§ Actions to take:
A. In the Greater Sudbury election notes, how many seats around the Council table are the candidates running for?
B. Please list every hashtag named in the Greater Sudbury election notes.
C. According to the Greater Sudbury election notes, why does Mike Bleskie's Twitter list carry the "Sudelec" name, and why is his own account not on it?

Tuesday, September 16, 2014

Greater Sudbury Election Notes, Part 8: The Good, The Bad & The Ugly

The Good – Connecting Candidates and Voters

70 candidates have thrown their hats in the ring for 13 seats around the Council table (12 ward councillors and 1 mayor).  Many of these candidates are developing platforms or key messaging with regards to what they feel the priorities are for the City and/or their respective wards.  Many of the candidates have websites which they are using to post this information, along with information about themselves – so that voters have a bit of an opportunity to get to know the candidates.  Some of the candidates are using Facebook to broadcast messages, while others are actively engaging on Facebook with voters.  A number of the candidates are even on Twitter.

For voters looking for information about candidates, the internet has rapidly become the “go to” place. Traditional media can only accomplish so much, and while we’re hearing that a municipal elections website is in the works at Northern Life, and CBC has been profiling some of the candidates responses to surveys, the fact is that social media provides unique opportunities for voters and candidates to interact with one another.

To that end, a number of innovative offerings have sprung up.  One of the first that I noted was Mike Bleskie’s “Sudelec Candidates” list on Twitter.  Here, Mike has been maintaining a list of candidates who are on Twitter.  The “Sudelec” name was chosen as a result of the City of Greater Sudbury tweeting their election updates using the #sudelec hashtag – a hashtag which certainly has not caught on with candidates and Sudbury voters.  Indeed, both the #sbypoli and #Sudbury hashtags appear to contain just as many election-related tweets as #sudelec, which means that those tweets are that much harder to find (note to readers: I am only tweeting election-related tweets using the #sudelec hashtag).

Not many Sudburians are taking advantage of this fantastic resource – as of today, the List has only 9 subscribers (I’m two of them, along with a stuffed turtle).  Mike has added 39 accounts to the list, of which as many as 34 may actually be candidates in the Greater Sudbury election (Mike needs to do a little house-cleaning to remove the accounts of those who have left the race, or those, like “SudburysNextMayor”, who never joined).  Unfortunately, although Mike Bleskie is himself a candidate, Twitter doesn’t allow the account of a list-maker to be included in the List.

§ Data provided:
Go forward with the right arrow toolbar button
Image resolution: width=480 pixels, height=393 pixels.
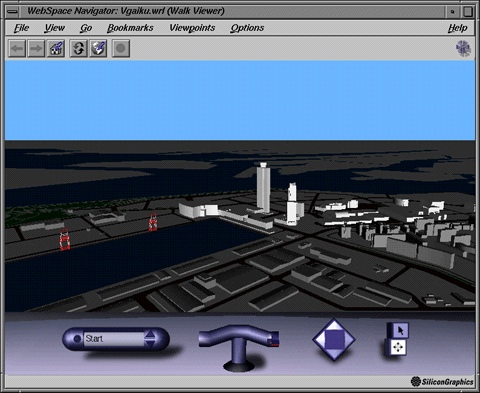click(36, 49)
* * *
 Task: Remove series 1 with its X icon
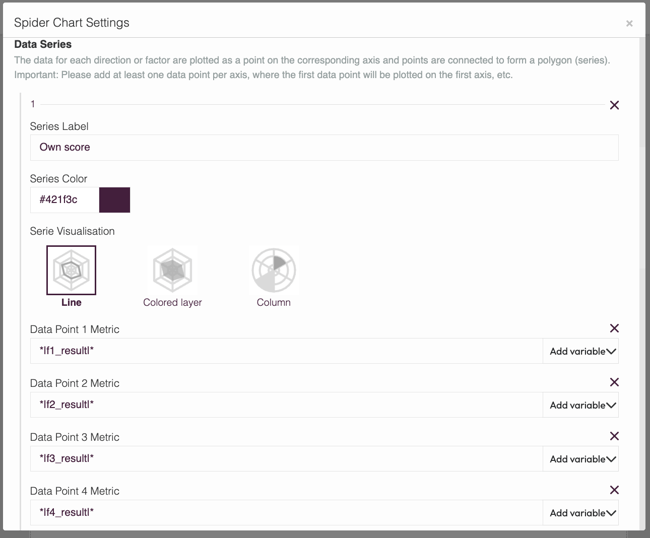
--
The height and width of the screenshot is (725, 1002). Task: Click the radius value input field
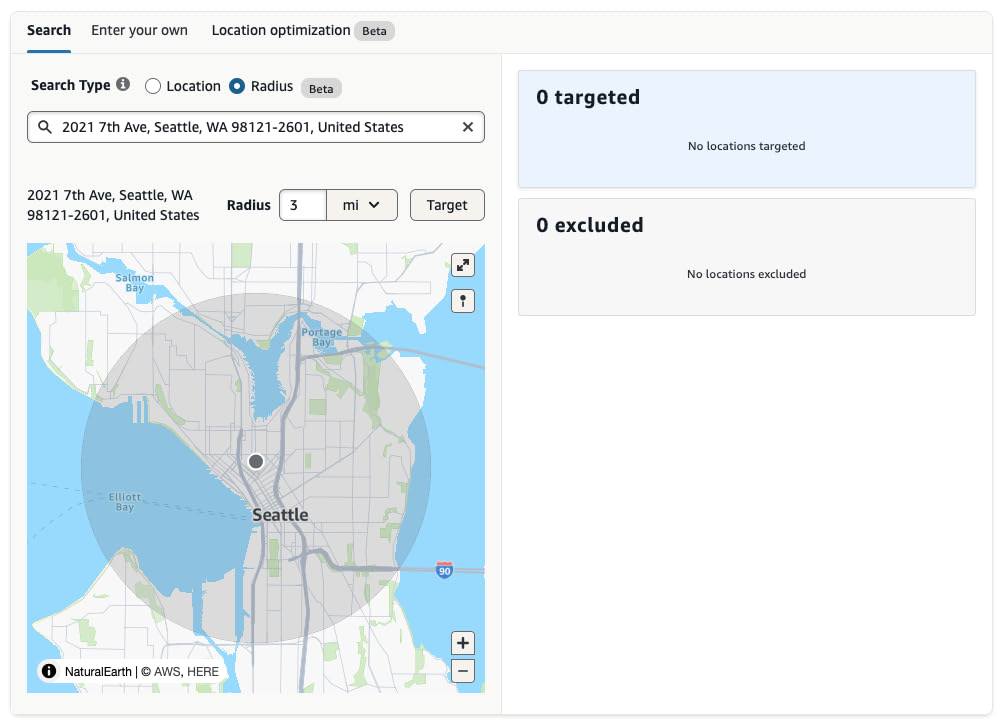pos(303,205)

§ Responses to the exercise:
A. 13 seats: 12 ward councillors and 1 mayor.

B. #sudelec, #sbypoli, #Sudbury

C. The name was chosen because the City of Greater Sudbury tweets its election updates using the #sudelec hashtag. His own account is missing, even though he is a candidate, because Twitter doesn't allow a list-maker's account to be included in the list.